Here's something that landed in my e-mailbox, courtesy of one of my college friends.


Deep Thoughts by Dan Ullucci...

The first Christians thougth the world was going to end in their lifetime. The second generation Christians thought so too. Thoughout history lots of people have thougth the world was going to end really soon.

It didn't.

Lots of people have different ideas about what they'd like to be doing while the world is ending and for some reason lots of them have to do with gratuitous sex. I don't know why. I'd much rather be doing that while the world wasn't ending.

When the world ends I hope I'm eating Lime Green Jello... Because it's yummy.


Thesis on Jello
by Elizabeth Hubbard

The phenomenon of Jello is one that has been speculated upon since the dawn of intellectual reasoning. Prehistoric cave paintings in France depict groups of Neanderthals gathered around the glistening quivering mass in wonder and in fear, and anthropologists have offered forth many theories as to the role of Jello in the life of prehistoric man. The most widely accepted theory is that Jello was a type of unfathomable pleasure for these prehistoric peoples, and it was perhaps the insatiable lust for this quivering colloid that caused the beginnings of warfare in the world.

Masters of fire were persons of power in this prehistoric world, but the priviledged few who held the key to creating domesticated Jello were seen as virtual gods on earth... these "Jello Whispererers" were revered and worshipped as much as the gelatin itself.

As time progressed, so did man's mastery of Jello. The advent of science brought about the downfall of the Jello Whisperers of old, and much of the mystery that once shrouded this coveted material was dissolved. For a period, people scoffed at Jello because the enigmatic quality that had induced so much speculation had been stripped, and the alien attractiveness of Jello was lost for a time. For a time. It was not long before people began to fully realize the potential of Jello.

# ENTRIES SUPPLIED

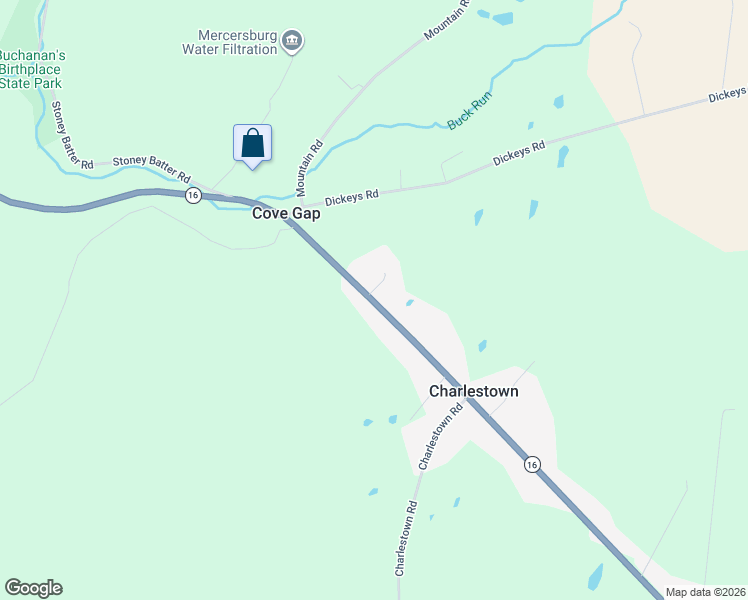Select the Dickeys Rd label beside Cove Gap
This screenshot has width=748, height=600.
(x=352, y=197)
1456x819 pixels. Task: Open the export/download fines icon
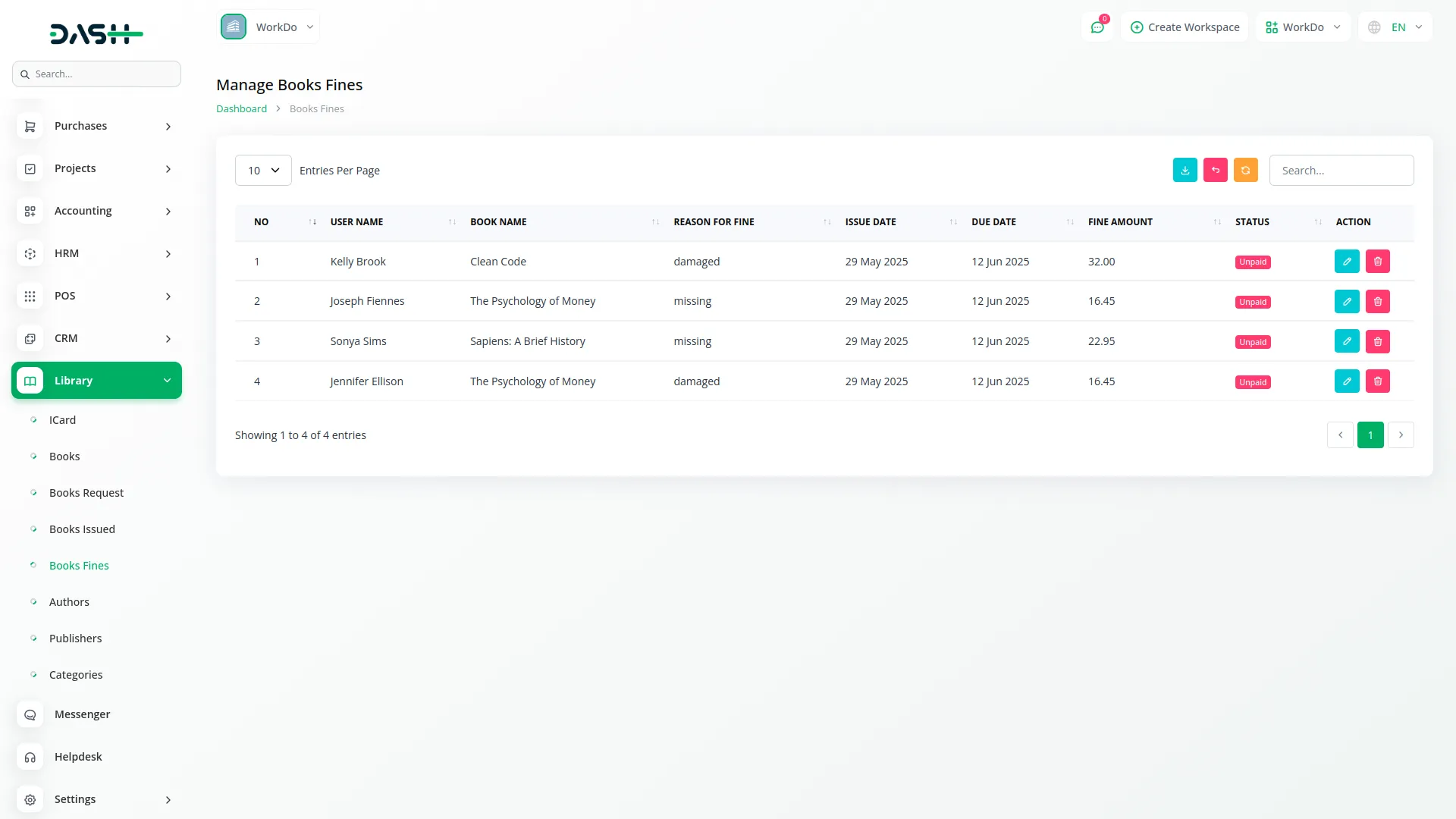[x=1185, y=170]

# THE REQUEST
Translate the sentence "As time progressed, so did man's mastery of Jello." from the Jello text into Spanish. The data come from a source unrelated to the text above.

# COMPLETED EXERCISE
A medida que avanzaba el tiempo, también avanzaba el dominio del hombre sobre el Jello.